Considérons, au contraire, cette loi de Physique : Tous les gaz se compriment et se dilatent de la même manière, et demandons à divers physiciens si cette loi est ou non transgressée par la vapeur d’iode. Un premier physicien professe des théories selon lesquelles la vapeur d’iode est un gaz unique ; il tire alors de la loi précédente cette conséquence : la densité de la vapeur d’iode par rapport à l’air est une constante ; or, l’expérience montre que la densité de la vapeur d’iode par rapport à l’air dépend de la température et de la pression ; notre physicien conclut donc que la vapeur d’iode ne se soumet pas à la loi énoncée.
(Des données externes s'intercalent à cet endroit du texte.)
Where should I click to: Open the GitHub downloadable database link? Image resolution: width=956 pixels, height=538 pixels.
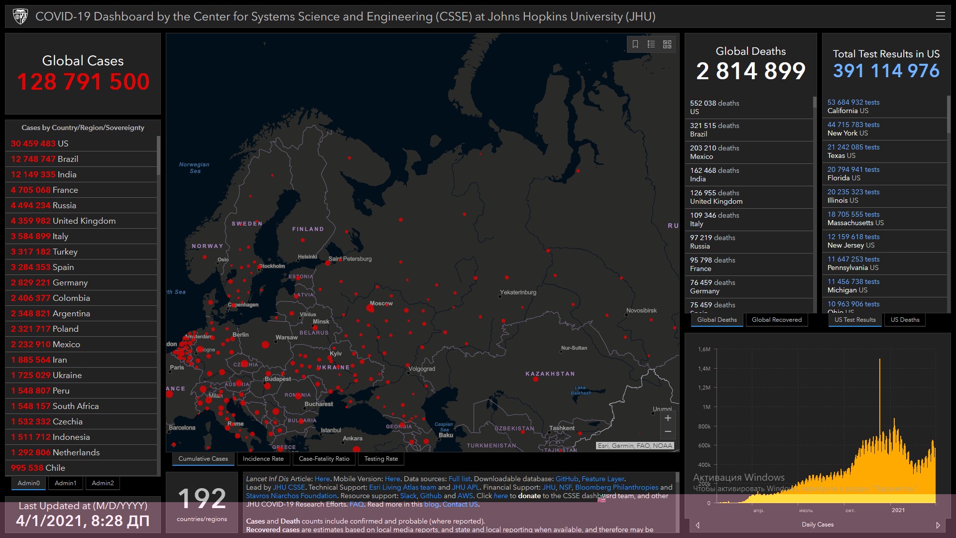point(567,479)
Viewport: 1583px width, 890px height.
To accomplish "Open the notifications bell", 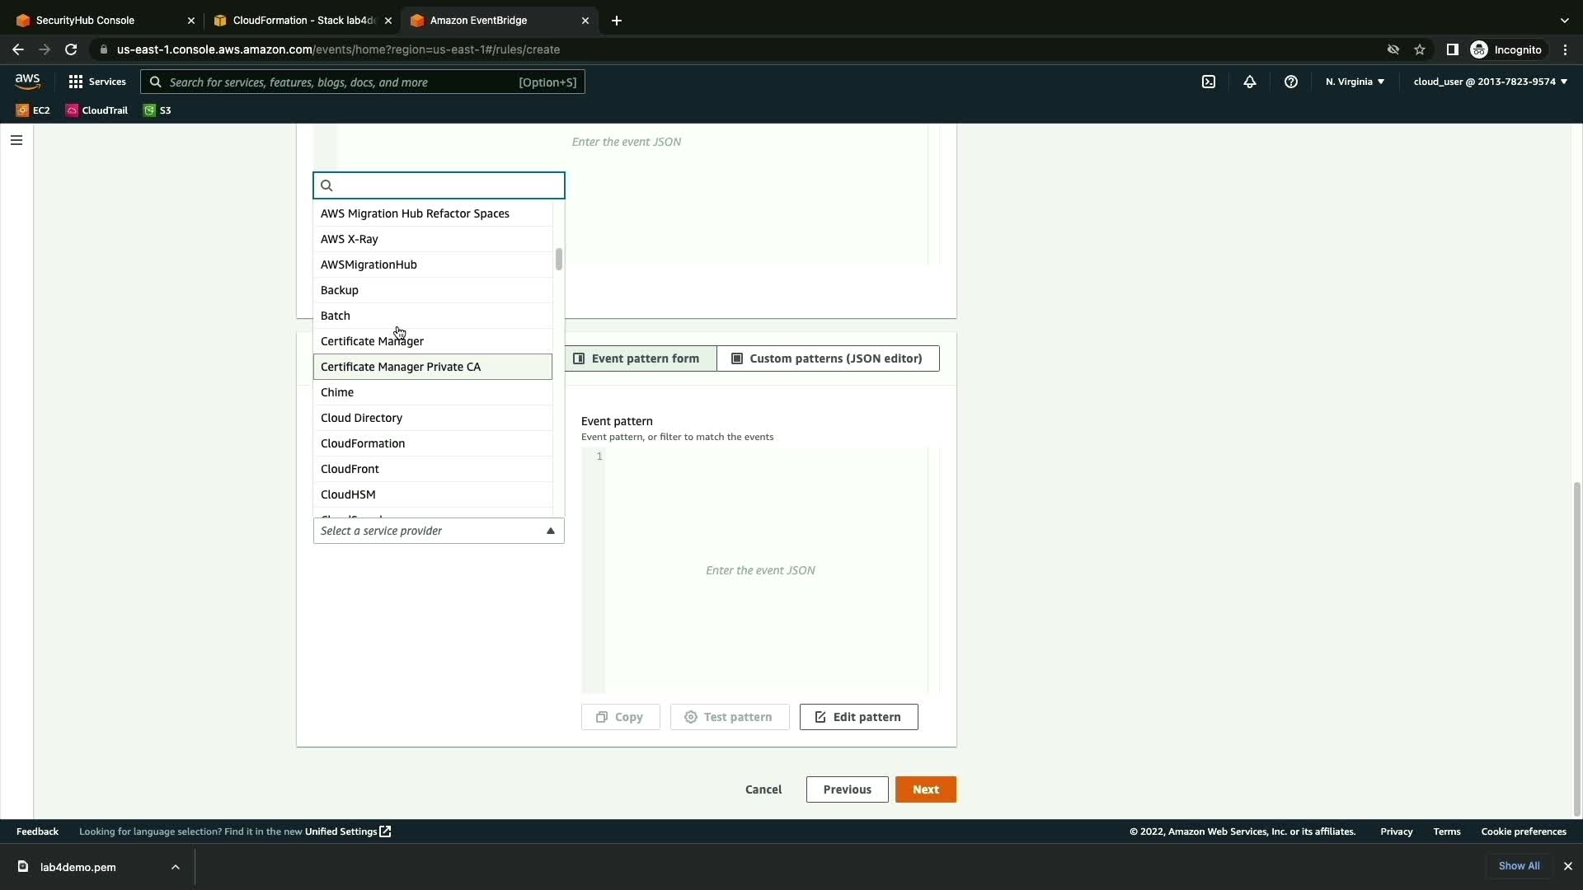I will [1250, 82].
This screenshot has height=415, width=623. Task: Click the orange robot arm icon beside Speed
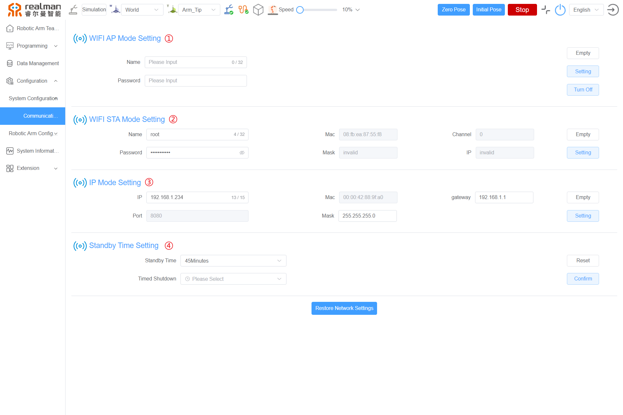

Selon un second physicien, la vapeur d’iode est non pas un gaz unique, mais un mélange de deux gaz, polymères l’un de l’autre et susceptibles de se transformer l’un en l’autre ; dès lors, la loi précitée n’exige plus que la densité de la vapeur d’iode par rapport à l’air soit constante ; elle réclame que cette densité varie avec la température et la pression suivant une certaine formule que J. Willard-Gibbs a établie ; cette formule représente, en effet, les résultats des déterminations expérimentales ; notre second physicien en conclut que la vapeur d’iode ne fait point exception à la règle selon laquelle tous les gaz se compriment et se dilatent de la même manière. Ainsi nos deux physiciens diffèrent entièrement d’avis au sujet d’une loi que tous deux énoncent sous la même forme ; l’un trouve que cette loi est mise en défaut par un certain fait, l’autre qu’elle est confirmée par ce même fait ; c’est que les théories différentes dont ils se réclament ne fixent pas de la même façon le sens qui convient à ces mots : un gaz unique ; en sorte qu’en prononçant tous deux la même phrase, ils entendent deux propositions différentes ; pour comparer cet énoncé à la réalité, ils font des calculs différents, en sorte que l’un peut trouver cette loi vérifiée par des faits qui, pour l’autre, la contredisent ; preuve bien manifeste de cette vérité : Une loi de Physique est une relation symbolique dont l’application à la réalité concrète exige que l’on connaisse et que l’on accepte tout un ensemble de théories.


  1. G. Milhaud : La Science rationnelle Revue de Métaphysique et de Morale, 4e année, 1896, p. 280). — Reproduit dans le Rationnel, Paris, 1898, p. 44.